Die vorausgehende Phase der Data Collection und die abschliessende Phase des Reportings entsprechen weitestgehend den Phasen des SAP-Modells.

Figure 2 Forensischer Prozess nach NIST (Kent et al. 2006)


BSI

Das BSI-Vorgehensmodell beschreibt im Leitfaden für IT-Forensik sieben Phasen, die für den Erfolg einer forensischen Untersuchung zu beachten sind. (Bundesamt für Sicherheit in der Informationstechnik 2011)

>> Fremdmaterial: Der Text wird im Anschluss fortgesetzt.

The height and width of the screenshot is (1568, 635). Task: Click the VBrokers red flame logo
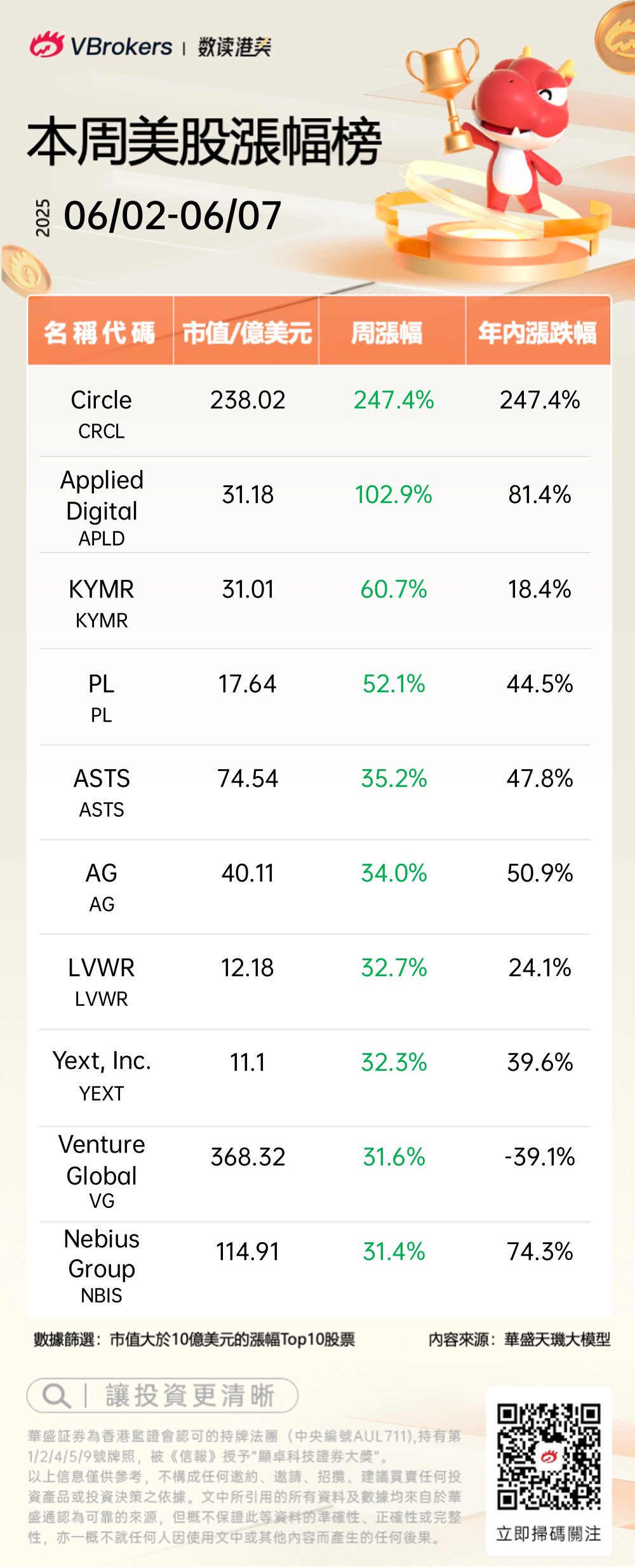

  • strategische Vorbereitung
  • operative Vorbereitung
  • Datensammlung
  • Datenextraktion
  • Datenanalyse
  • Abschlussbericht
  • Dokumentation


Im Zentrum stehen hier die Schritte des SAP-Modells in einer abgewandelten Form, das BSI Modell unterscheidet sich aber von SAP und dem Modell vom NIST, indem es vorbereitende Schritte beschreibt, die der Betreiber eines IT-Systems vor einem Ereignis ergreifen kann. Die strategische Vorbereitung nimmt dabei explizit Bezug auf Massnahmen, die prophylaktisch umgesetzt werden können, während die operative Vorbereitung Massnahmen zur Vorbereitung des eigentlichen forensischen Prozesses beschreiben. Weiter kennt das BSI-Modell die Phase Dokumentation, die den gesamten Prozess begleitet und in einer Art Protokoll festhält.


Fazit

Unsere Recherchen haben gezeigt, dass sich heutzutage im Bereich der IT-Forensik die Modelle von BSI, NIST & SAP etabliert haben. Obwohl die Modelle sich bei den einzelnen Schritten im Detail unterscheiden, sind sie sich in den zentralen Schritten doch sehr ähnlich.

 

Literaturquellen

  • Publication bibliography
  • Bundesamt für Sicherheit in der Informationstechnik (2011): Leitfaden IT-Forensik.
  • Casey, Eoghan (2004): Digital evidence and computer crime. Forensic science, computers and the Internet. 2nd ed. London, San Diego, Calif: Academic Press. Available online at https://search.ebscohost.com/login.aspx?direct=true&scope=site&db=nlebk&db=nlabk&AN=189464.
  • Kent, K.; Chevalier, S.; Grance, T.; Dang, H. (2006): Guide to integrating forensic techniques into incident response. Recommendations of the National Institute of Standards and Technology. NIST. Gaithersburg, MD.
  • Kruse, Warren G.; Heiser, Jay G. (2001): Computer forensics. Incident response essentials. Boston MA: Addison-Wesley.
  • Luber, Stefan (2018): Was ist IT-Forensik? In Security-Insider, 11/12/2018. Available online at https://www.security-insider.de/was-ist-it-forensik-a-774063/, checked on 11/10/2021.
  • Tietze Frank, et al. (2013): Grundlagen der IT-Forensik.